The Infrastructure Investment and Jobs Act has been passed in the House of Representatives.
The bill was approved by the House on Nov. 5—approved by the Senate back in August—and, as of Nov. 15, 2021, has been signed by President Biden. The passage of the bill in the House of Representatives, as well as the president's recent signature, is a big step in the right direction after months of delays and setbacks.
Biden signed the bill into law on Monday Nov. 15 on the White House lawn, wanting to wait until both the House and the Senate were back on Capitol Hill before making the bill law.
“I want people who worked so hard to get this done—Democrats and Republicans—to be here when we sign it,” Biden said on Nov. 5, according to Today.
The finalized bill allocates $1.2 trillion for infrastructure in the United States, including $55 billion for water pipe upgrades, investments in clean drinking water, and water recycling programs as well as $65 billion to strengthen the electrical grid.

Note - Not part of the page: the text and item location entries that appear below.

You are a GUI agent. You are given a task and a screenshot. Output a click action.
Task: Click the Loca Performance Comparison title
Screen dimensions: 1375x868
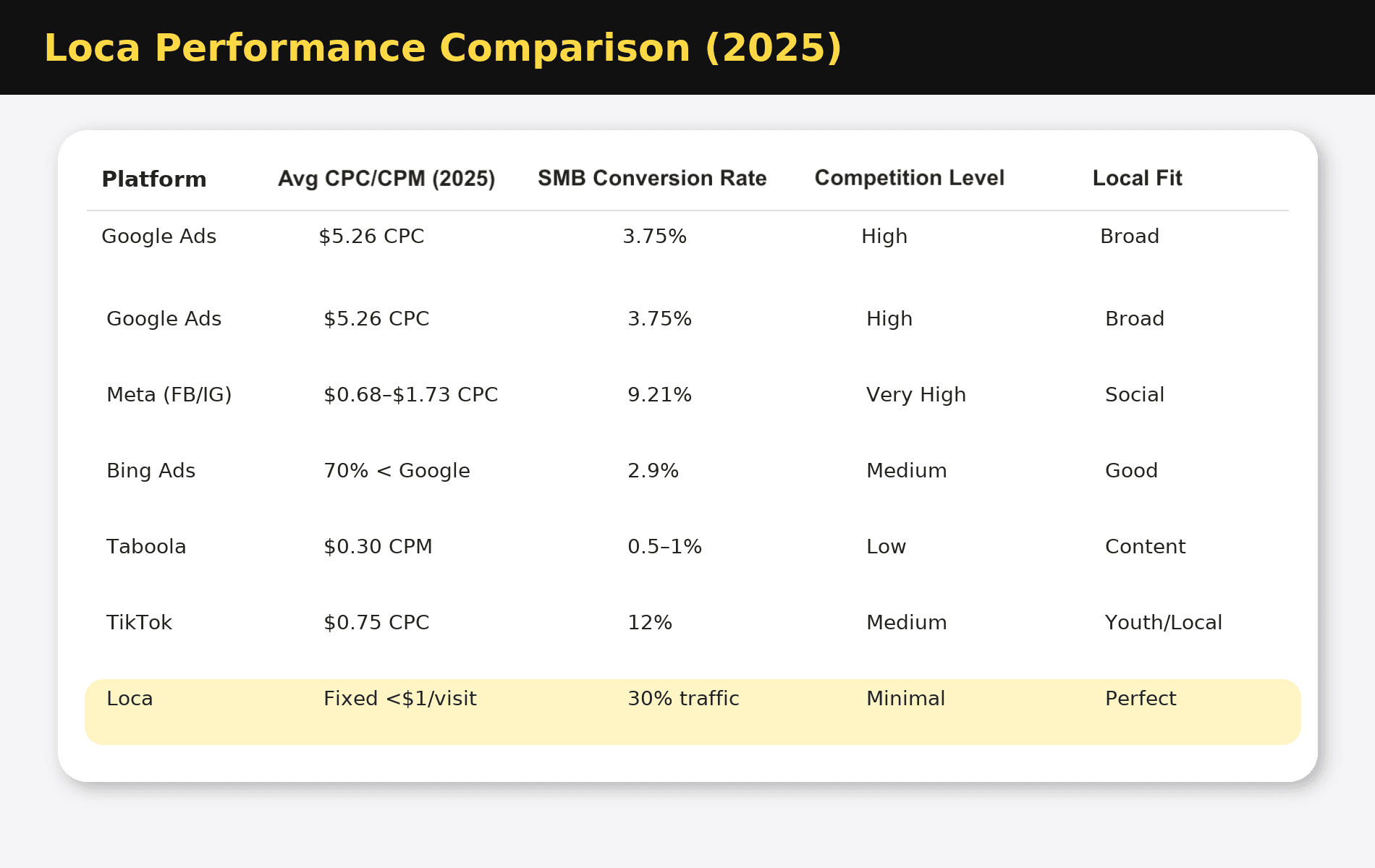(x=443, y=48)
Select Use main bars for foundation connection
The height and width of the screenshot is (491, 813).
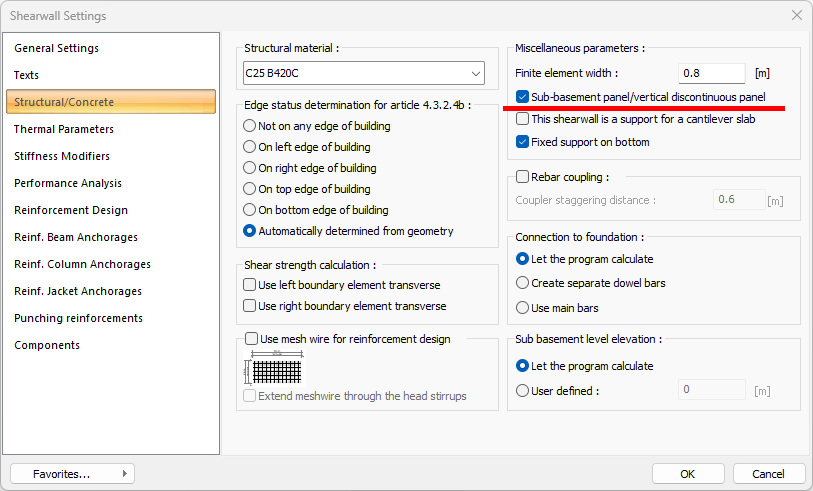(x=523, y=308)
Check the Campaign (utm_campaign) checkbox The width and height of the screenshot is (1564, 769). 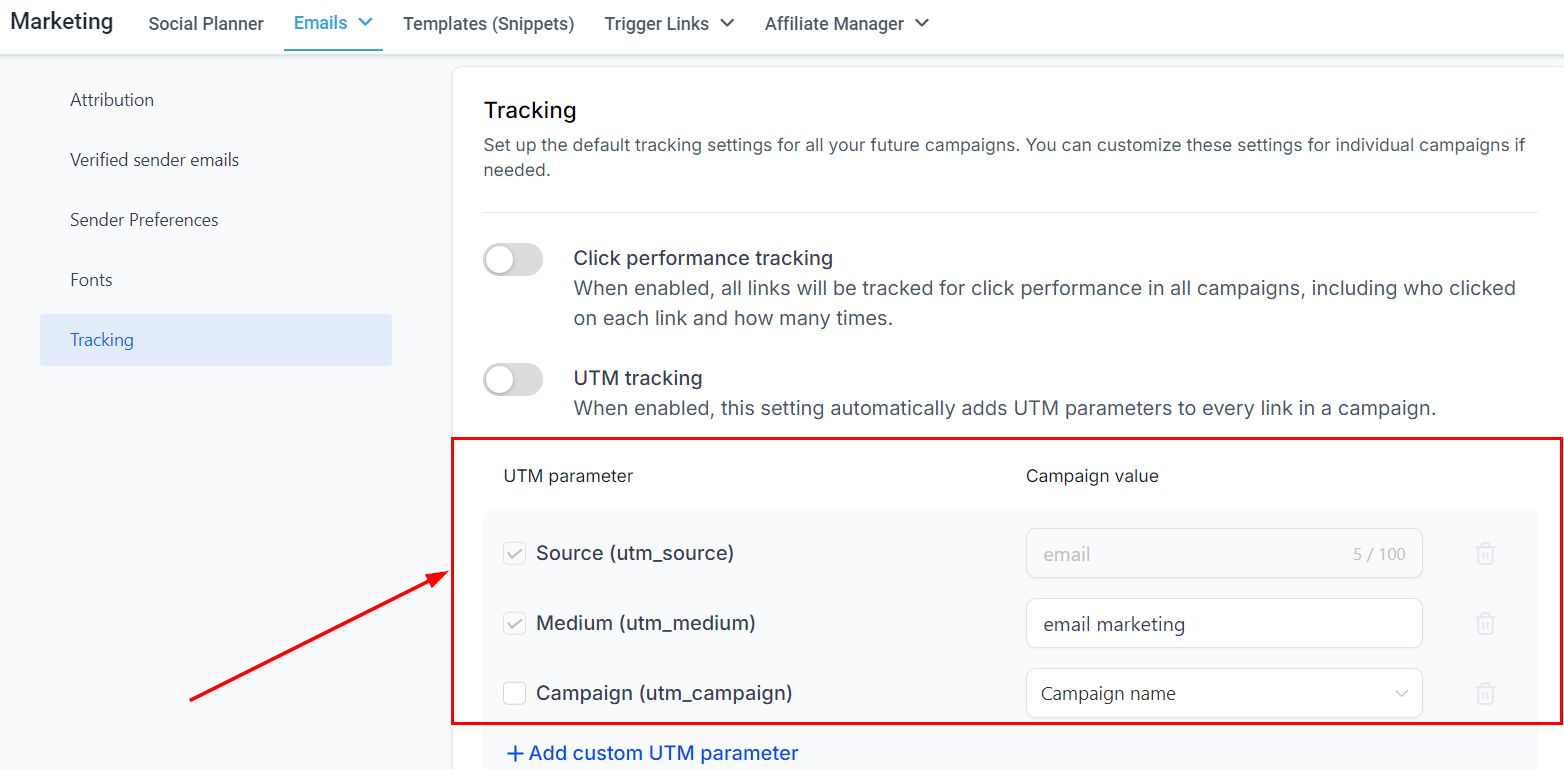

Many organizations in the pumps industry have spoken out and voiced support for the passage of the bill and its new investment in water infrastructure nationwide.
“With enactment of the bipartisan infrastructure investment package, Congress and the administration recognize the essential role water recycling is playing in helping communities confront the impacts of climate change and build more resilient and sustainable water resources for their communities,” said Patricia Sinicropi, executive director of the WateReuse Association. “This is an important day for water in the U.S.”
The International Union of Operating Engineers also reacted positively to the passage of the bill, celebrating the opportunity for training and employment legislation like this provides. “It will rebuild the nation’s crumbling public works and solidify the foundation upon which America competes in the global economy,” said James T. Callahan, general president of the IUOE.
“The legislative process is not always easy, but bipartisanship and compromise are essential to move our country forward. Passing this historic infrastructure bill is a major step forward. We expect to see further progress in the days to come.”
Another organization voicing support for the bill was the U.S. Water Alliance, celebrating the bill’s provisions that will put money into localities’ hands. “This is a remarkable and historic first step toward reversing the widening investment gap between the amount of money our water infrastructure needs and what is annually spent,” said Mami Hara, U.S. Water Alliance CEO.
The American Water Works Association's Buried No Longer report from 2012 showed that more than $1 trillion would be required to repair and expand drinking water infrastructure over 25 years.
"Renewing and upgrading the nation's water infrastructure is critical to protect public health, safeguard the environment and allow our economy to prosper," an AWWA statement read.
"As the largest association of water professionals in the world, AWWA is grateful to U.S. Congress and President Biden for making water infrastructure a priority in enacting the Infrastructure Investment and Jobs Act. By reauthorizing the Water Infrastructure Finance and Innovation Act and doubling funding for the drinking water State Revolving Fund, the federal government is helping states and local water providers to spur on critical water projects. In addition, the $15 billion designated for lead service line replacement is a welcome down payment on what could be a $60 billion challenge."
The American Public Works Association (APWA) also applauded Congress on the passage of the bill. APWA CEO Scott Grayson praised the investment in infrastructure the bill makes. “From roads and bridges to better protecting communities against natural disasters to modernizing our water infrastructure network, this long-awaited legislation will make significant upgrades in people’s lives."
“My message to the American people is this: America is moving again and your life is going to change for the better,” Biden said, according to AP.